Как приятно проснуться и услышать птиц. Открыть глаза под открытым небом — оно еще темное. Только полоса на востоке бледнеет перед тем, как зажечься золотом. Как приятно чувствовать едва ощутимое могучее движение под своей спиной. Это земной шар медленно поворачивается на своей оси, подставляя все новые меридианы розовым пальцам зари. На его лице снова появляется улыбка. Двенадцать лет без единой улыбки, и вдруг — сразу две за одни сутки!
Мы оба садимся. Мои ноги ощущают прохладу плиток на полу, его ноги спрятаны под расстеленным на земле одеялом. Он достает бутылку воды, льет на ладонь, протирает глаза, потом вытряхивает и надевает носки, переворачивает и вытряхивает ботинки, надевает их и снова обворачивает, на этот раз — теми овечьими туфлями, которые взял с собой. Потом отходит в сторону помочиться в низкий куст колючего черноголовника, — чтобы никто не услышал струю и не увидел лужицу. Возвращается к месту ночлега и возвращает на место камень, который ночью положил под голову, берет ружье и спускается к харуву. Проверяет землю под ним, заглядывает в маленькую пещеру, подходит к яме, что внутри, и принюхивается.
Светает. Он снова возвращается к месту ночлега, отпивает немного кофе из термоса. Я — у себя дома — поднимаюсь и включаю электрический чайник. Пока он закипает, я иду в ванную. Он — там, на склоне, — закрывает термос, кладет его в рюкзак, вынимает туалетную бумагу, берет ружье и кирку, отходит метров на тридцать от ночлега и выкапывает себе ямку в земле. Потом возвращается на место ночлега, достает японскую пилу, садовые ножницы и клейкую ленту и направляется к фисташковому дереву. Я готовлю себе чай, пью его и смотрю через окно на наши теплицы. Высокая шелковица чернеет за ними.

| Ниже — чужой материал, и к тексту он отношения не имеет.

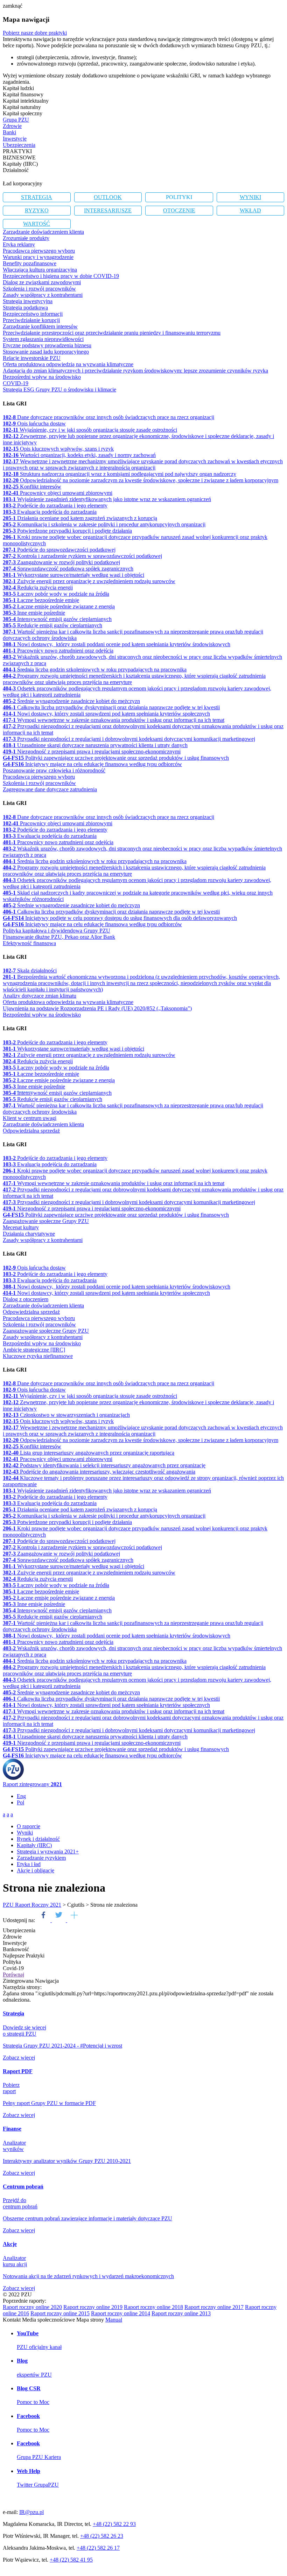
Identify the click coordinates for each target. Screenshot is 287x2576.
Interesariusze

Еще немного, и совсем рассветет, и она зазеленеет.
Эйтан приподнимает две большие нижние ветки, почти касающиеся земли, вползает под них как можно глубже и отпиливает их у самого основания по диагонали — так, чтобы срез был обращен книзу и свежеспиленная светлая сердцевина не блеснула случайно на солнце, вызывая ненужное любопытство. Потом вытаскивает срезанные ветки наружу, забирается в пустоту, образовавшуюся в толще листвы, и, орудуя садовыми ножницами, срезает одну за другой внутренние ветки, заталкивая обрезки между другими ветвями. Он расширяет себе пространство внутри дерева — маленькое и укрытое от сторонних глаз гнездо.

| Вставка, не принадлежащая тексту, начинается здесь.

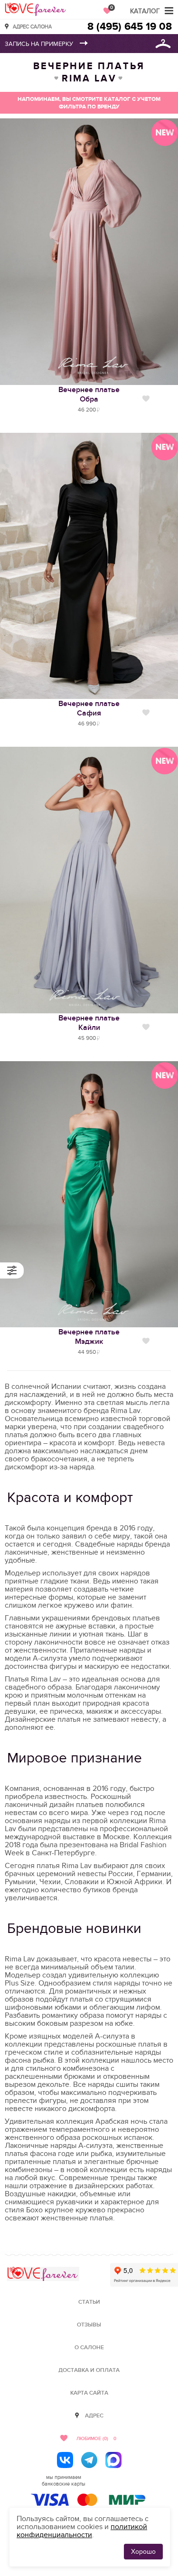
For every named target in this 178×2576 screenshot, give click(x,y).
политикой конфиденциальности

Просыпается легкий ветерок. К пению утренних птиц мало-помалу присоединяются дневные. Эйтан покрывает свежие срезы маленькими полосками клейкой зеленой ленты, чтобы и они не сверкнули на солнце. Потом выбирается наружу, возвращает ленту и пилу в рюкзак, а рюкзак и ружье заталкивает в только что сделанный в листве тайник, потом лезет туда сам, тянет за собой одеяло, расправляя его как можно шире, опускается на колени, подтягивает к себе — листьями наружу — те две большие ветки, которые срезал первыми, и закрывает ими дыру за собой.
Теперь он один в маленькой хижине. Ее стены и потолок образованы ветвями и листьями фисташки, а полом служит земля, на которой он расстелил одеяло с вышитыми на нем цветами. Он ест и пьет, а закончив, аккуратно вычеркивает из своего списка баночку сметаны, одно яйцо, два куска хлеба, огурец и плитку гранолы. Список и ручку сует в нагрудный карман, обертку от гранолы и баночку из-под сметаны тщательно протирает и вместе с ложечкой кладет в отдельный карман в рюкзаке.
Горизонт у него за спиной совсем посветлел. Он придвигает срез ружейного ствола к наружному краю листвы и смотрит вниз через прицел. С такого расстояния можно обойтись и без привычного снайперского ружья, достаточно своего армейского опыта и старого «маузера» с его обычными прицелами и прославленной точностью. Он снова вынимает ножницы и осторожно, один за другим, срезает несколько листиков, которые заслоняют ему линию прицела. Потом возвращает ножницы в рюкзак.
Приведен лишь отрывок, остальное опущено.